Het VN-verdrag voor mensen met een beperking wordt in Nederland nog onvoldoende nageleefd, ook ten aanzien van mensen met een psychische kwetsbaarheid. Dat stelt een comité van de Verenigde Naties in een rapport dat de naleving van het verdrag onder de loep heeft genomen. Belangenorganisaties roepen op tot actie.
Het doel van het VN-verdrag is om de participatie van mensen met een beperking in de samenleving te vergroten. Nederland blijft echter nog ver achter. Zo zijn de wachtlijsten in de GGZ langer geworden, worden er nog steeds mensen gedwongen gesepareerd en is het aantal betaalbare woningen voor mensen met een psychische kwetsbaarheid afgenomen. Ook de participatie van psychisch kwetsbare burgers op de arbeidsmarkt blijft nog achter.
Een specifiek probleem dat in Nederland speelt is dat er veel verschillen zijn tussen gemeenten op het gebied van zorg en ondersteuning. Sommige gemeenten bieden meer ondersteuning dan anderen aan mensen met een psychische kwetsbaarheid. Hierdoor ontstaat rechtsongelijkheid en wordt inclusie bemoeilijkt. Het comité van de VN roept dan ook op om deze verschillen weg te nemen.

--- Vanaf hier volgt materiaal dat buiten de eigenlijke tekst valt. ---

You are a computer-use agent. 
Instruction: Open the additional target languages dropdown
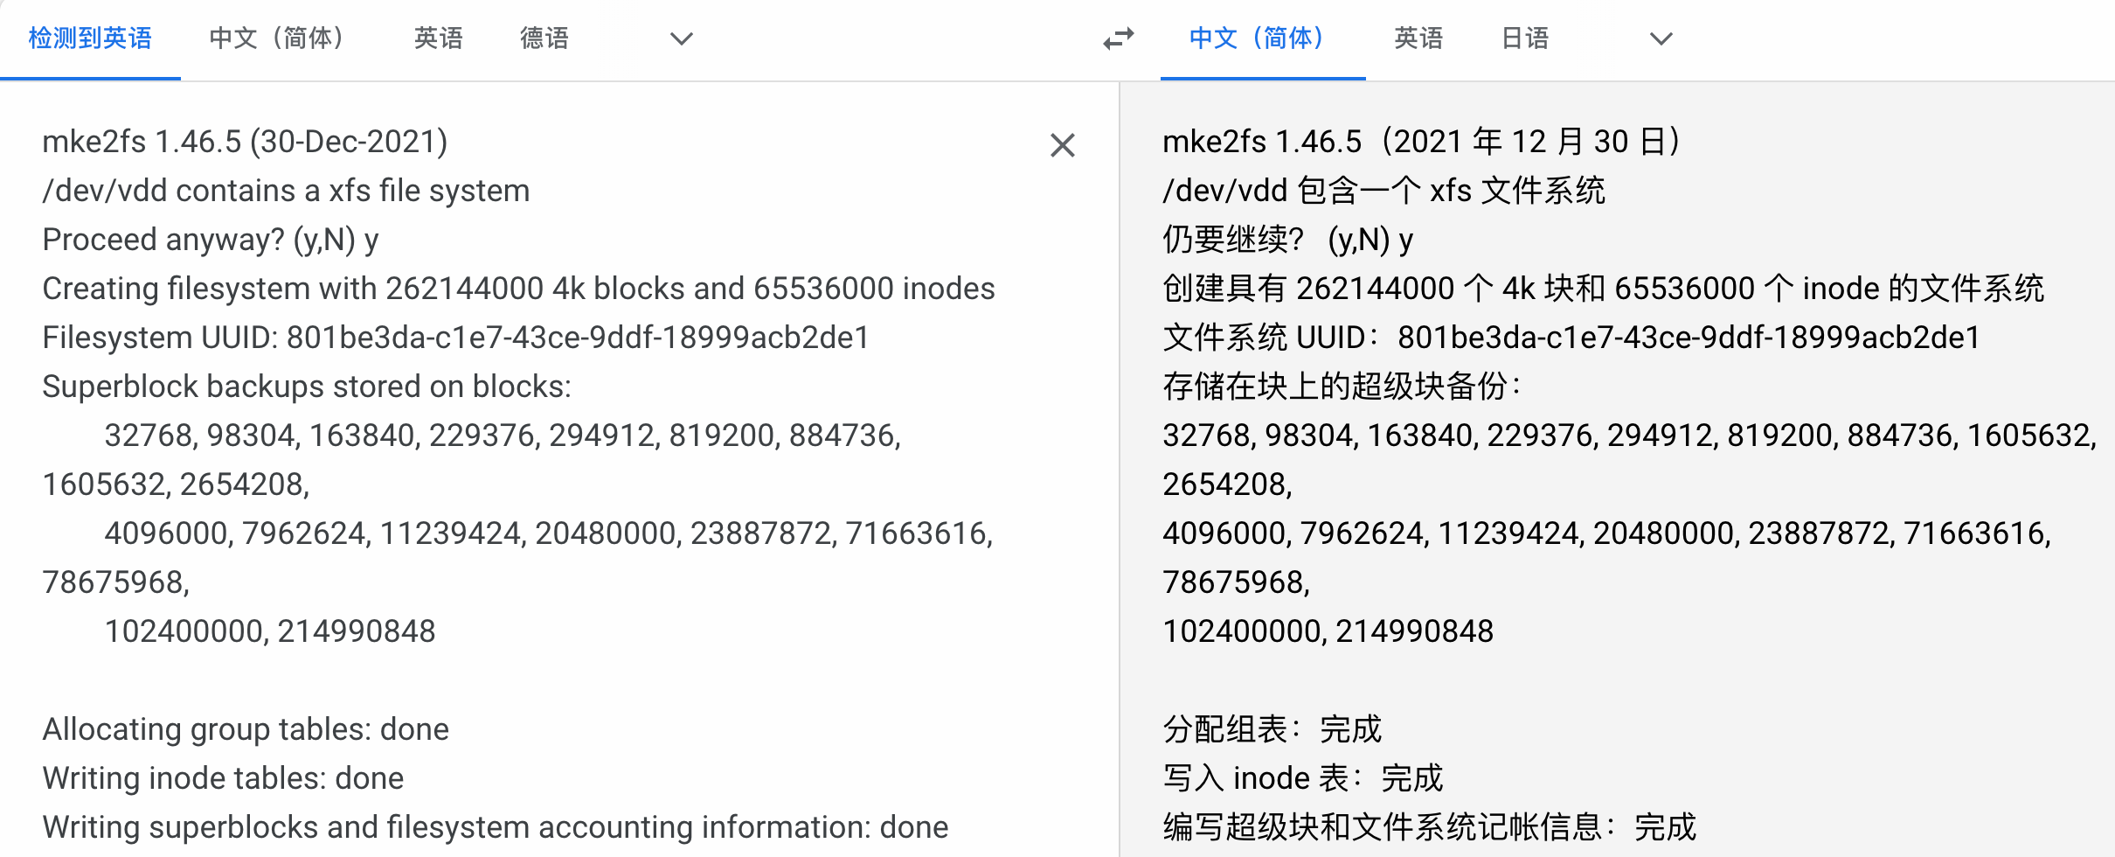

Een ander advies is om vaker de burgers om wie het gaat te betrekken bij het vormgeven en uitvoeren van beleid. In Nijmegen gebeurt dit al door bijvoorbeeld ervaringsdeskundigen te raadplegen bij armoedebeleid en consulenten van de sociale dienst te trainen.
Belangenorganisatie MIND dringt er op aan om strenger toe te zien op de naleving van het verdrag en wil op korte termijn in gesprek gaan met de regering.